Эвелин хотела рассказать о своей матери и через ее историю поведать свою. Увлекательную историю, охватывающую шестьдесят лет политической жизни, сражений, любви и драм, — с какой-то стороны портрет Франции: страны колоний и революций, страны освобождения женщин. Текст тяготел попеременно то к автобиографической повести, то к мемуарам. Мы единогласно решили: нужно сделать из него роман. Не стремиться к биографической точности, а следовать романической достоверности характеров и судеб. Разрешить себе изменить имена, дать волю воображению, углубить описания чувств и переживаний. Делать из этого цельное произведение. Эвелин захлопала в ладоши. Вместе у нас получится.

Мы писали друг другу почти каждый день. Она жила на юге, но это было не так уж далеко. Когда она приезжала в Париж, мы встречались в маленькой квартирке-коконе, работали среди бутылок и пепельниц, я слушала ее, улыбалась в ответ на ее улыбку, огорчалась ее огорчениям, смеялась вместе с ней — потом наступал час ужина, и разговор продолжался в ресторане, словно и не прерываясь, и снова бокал, и снова сигарета. Я была счастлива.

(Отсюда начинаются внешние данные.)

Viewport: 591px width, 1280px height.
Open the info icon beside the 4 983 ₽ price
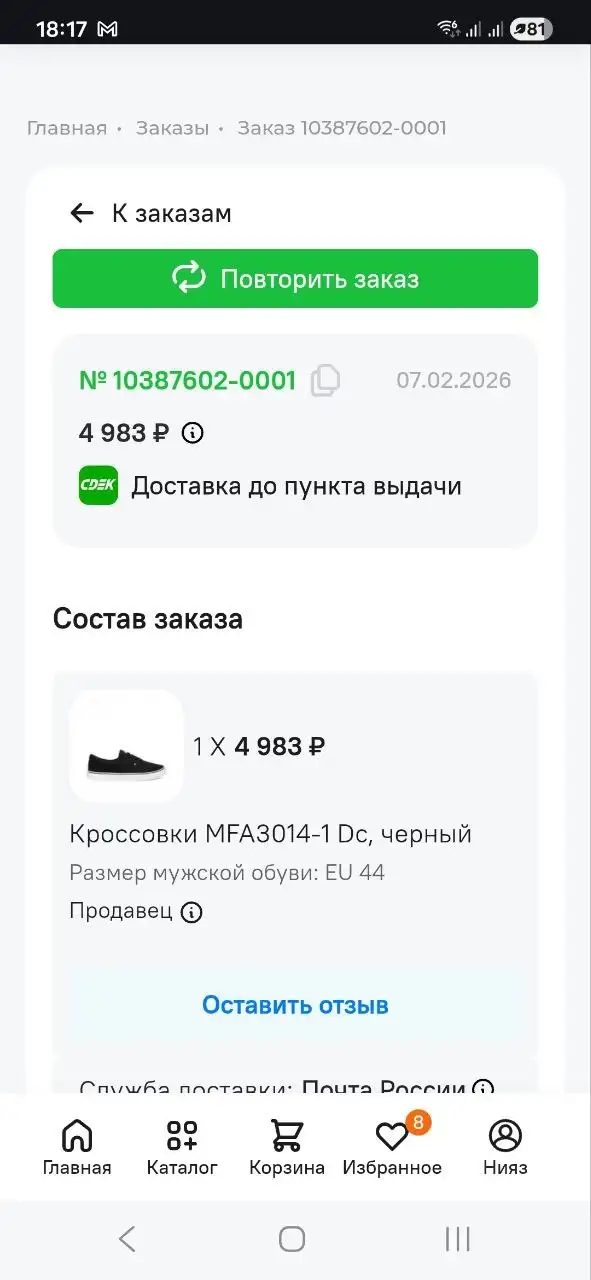[192, 433]
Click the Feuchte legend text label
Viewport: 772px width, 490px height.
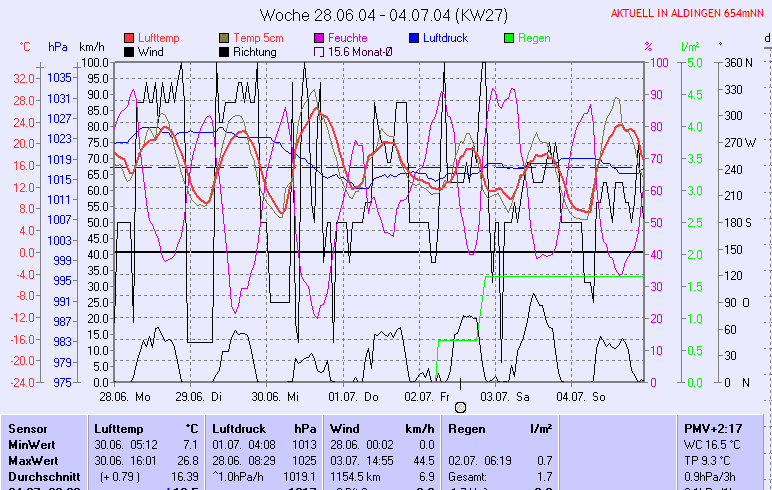click(x=347, y=38)
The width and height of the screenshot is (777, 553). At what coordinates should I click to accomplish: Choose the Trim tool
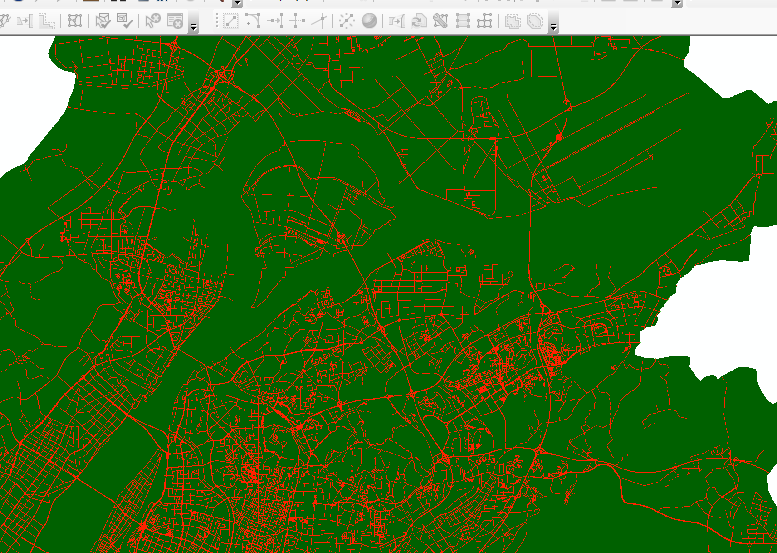[297, 20]
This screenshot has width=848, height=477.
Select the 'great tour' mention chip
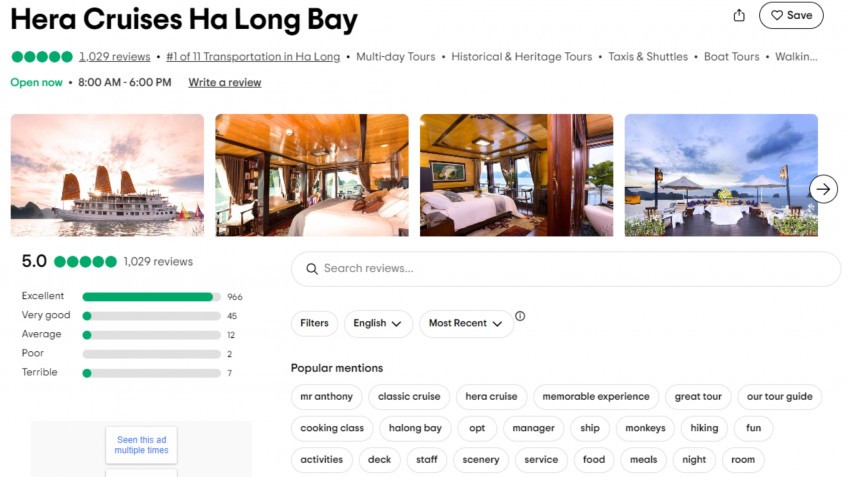pyautogui.click(x=698, y=397)
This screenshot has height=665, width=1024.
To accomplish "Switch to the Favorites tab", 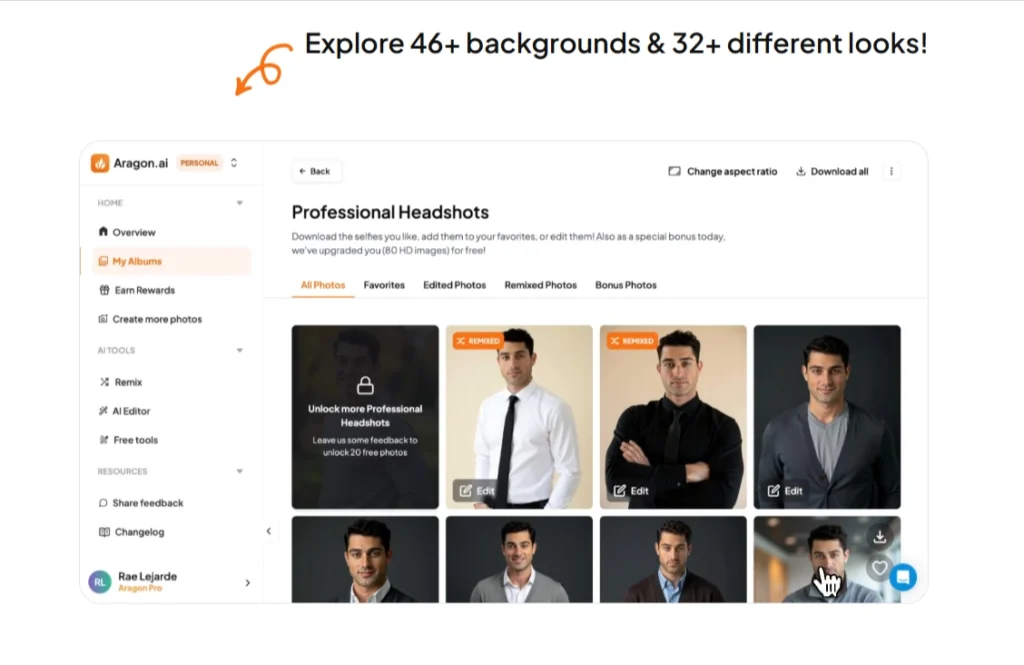I will [x=384, y=285].
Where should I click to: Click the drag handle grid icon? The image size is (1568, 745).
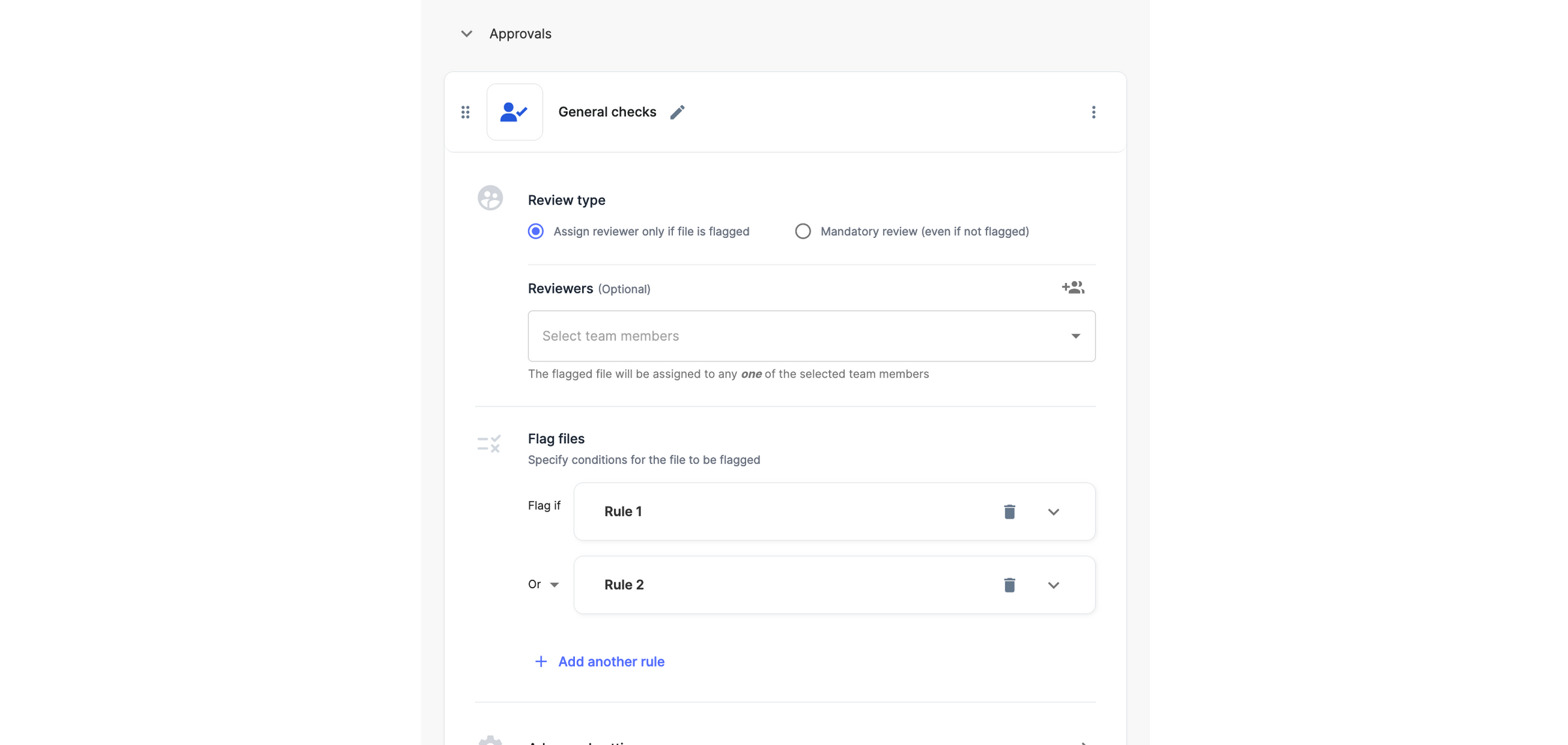[466, 112]
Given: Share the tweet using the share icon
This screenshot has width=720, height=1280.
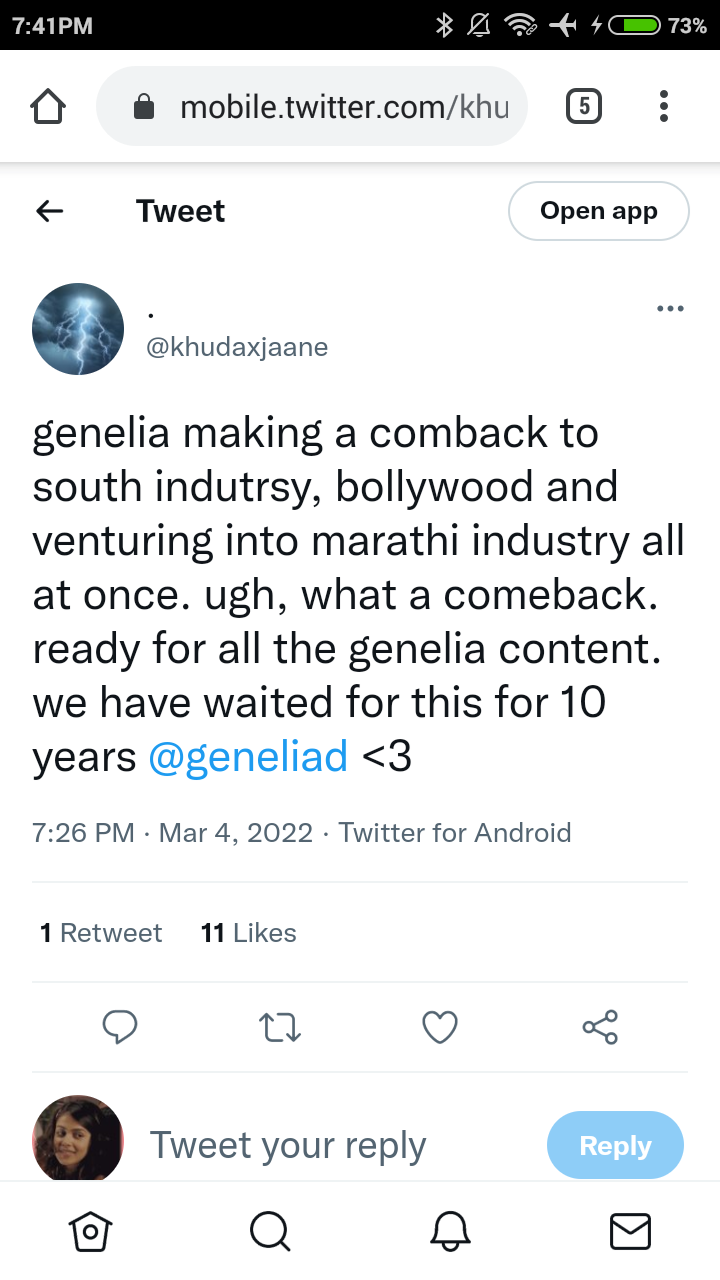Looking at the screenshot, I should point(600,1027).
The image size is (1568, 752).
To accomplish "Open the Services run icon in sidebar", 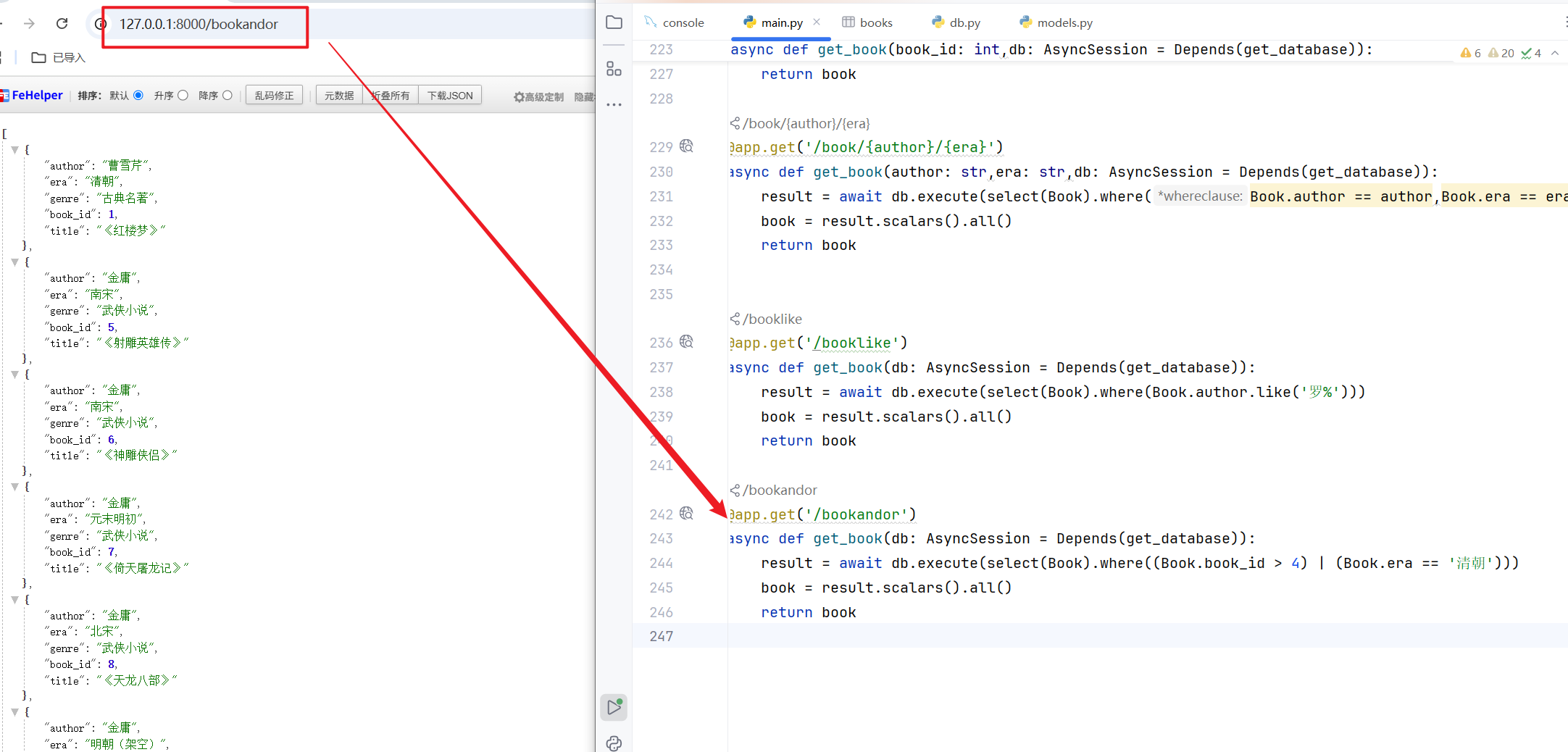I will click(614, 707).
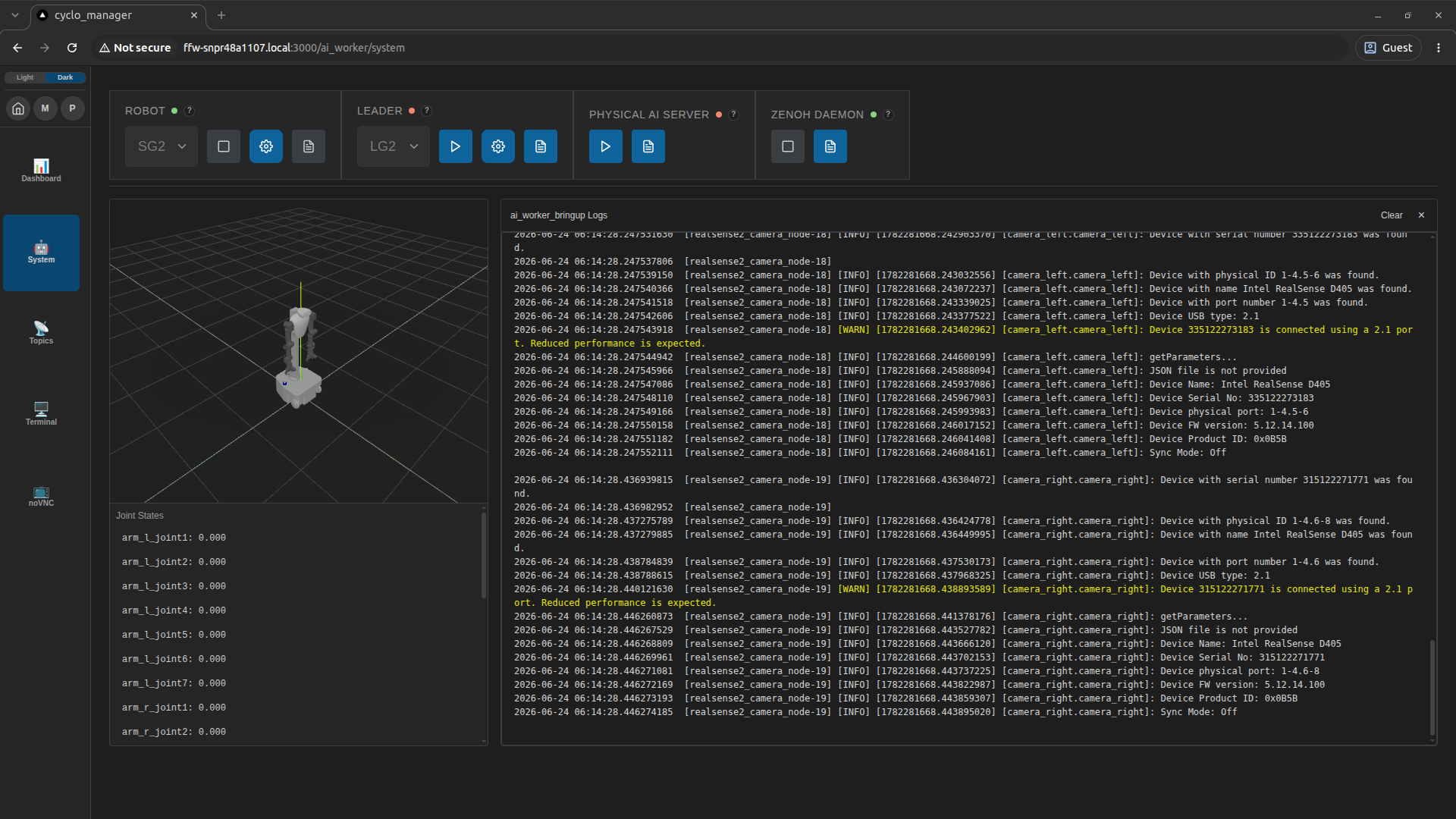Viewport: 1456px width, 819px height.
Task: Stop the ROBOT bringup process
Action: coord(224,146)
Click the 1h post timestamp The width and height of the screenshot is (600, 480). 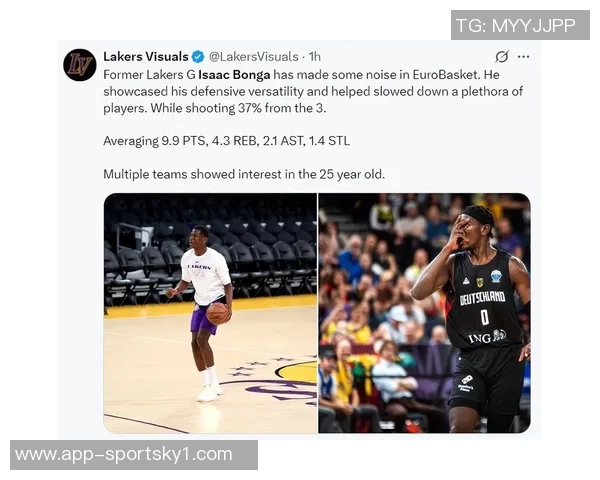(x=315, y=57)
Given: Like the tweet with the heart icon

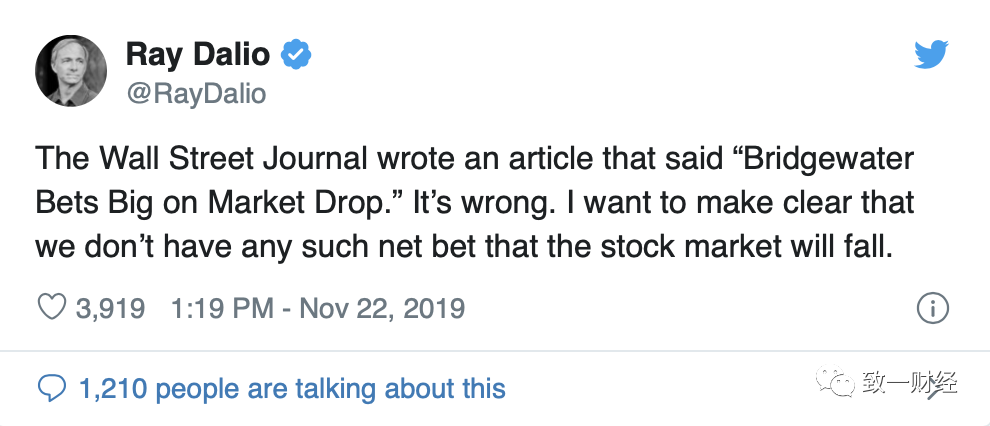Looking at the screenshot, I should click(51, 307).
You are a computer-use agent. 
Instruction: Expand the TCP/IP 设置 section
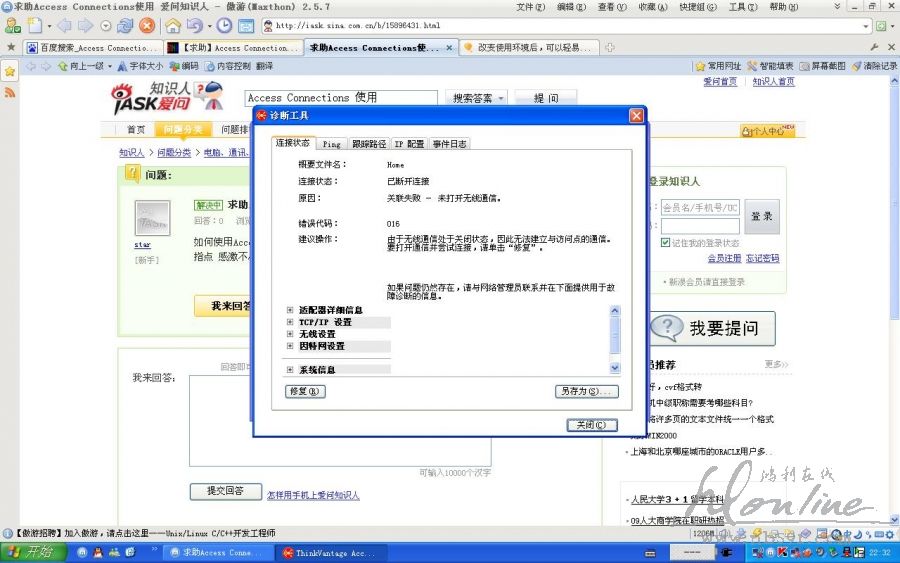pyautogui.click(x=290, y=322)
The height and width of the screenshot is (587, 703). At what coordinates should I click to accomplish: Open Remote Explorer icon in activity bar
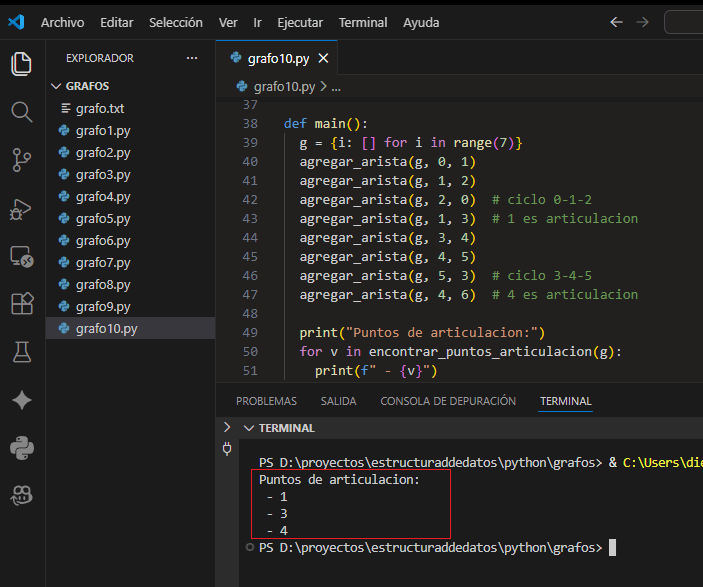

Все закончилось в один февральский четверг. Она была уже несколько дней в больнице, в тяжелом состоянии — еще одно испытание для нее, и без того преодолевшей столько всего. «Ты самая сильная» — вот последние слова, которые я ей написала. И это была правда. Но когда я увидела имя Оливье, определившееся на экране моего телефона, я сразу все поняла. Катастрофа. Я повесила трубку и разрыдалась.

Вокруг меня жизнь текла, как обычно, — на улице, в моем кабинете на площади Италии, — и это было невыразимо жестоко и безумно странно. Я не хотела видеть этих людей, бегущих по своим делам, эти отвратительно гудящие машины, эти мейлы, сыплющиеся на мою почту. Вспомнились слова друга-писателя: «Смерть, эта бездарная стерва…». От них лучше не стало. Гнев заливал мозг алой волной. Вернуться назад. Чего бы мне это ни стоило.

Остальное никому не интересно: мое горе, дрожащие руки, тактичное и внимательное отношение коллег и начальника, который тоже расстроился и переживал, и, главное, — пустота. Я вернулась домой, позвонила. Дома никого не было. Мой спутник был в отъезде, мама отправилась к родственникам в провинции. Я поставила кантату Баха, поступила банально — банальности иногда идут на пользу — и зажгла свечку. В чашке чая, стоящей передо мной, проплывали все воспоминания, те, которые связывали нас с ней напрямую, наши встречи, наша переписка, наши ужины; но еще и все остальные, те, которые были ей близки и которые, путем некоего действа, волнующего и волшебного, стали близкими и мне: история ее семьи, ее жизни, которую она подарила мне, избрав форму художественного произведения для своих воспоминаний.

Кантата замолкла, в квартире воцарилась тишина. Я вынула и положила в коробку компакт-диск, выключила проигрыватель. Что-то тяжелое, но очень спокойное воцарилось во мне. Я включила компьютер, открыла файл с рукописью. И начала писать.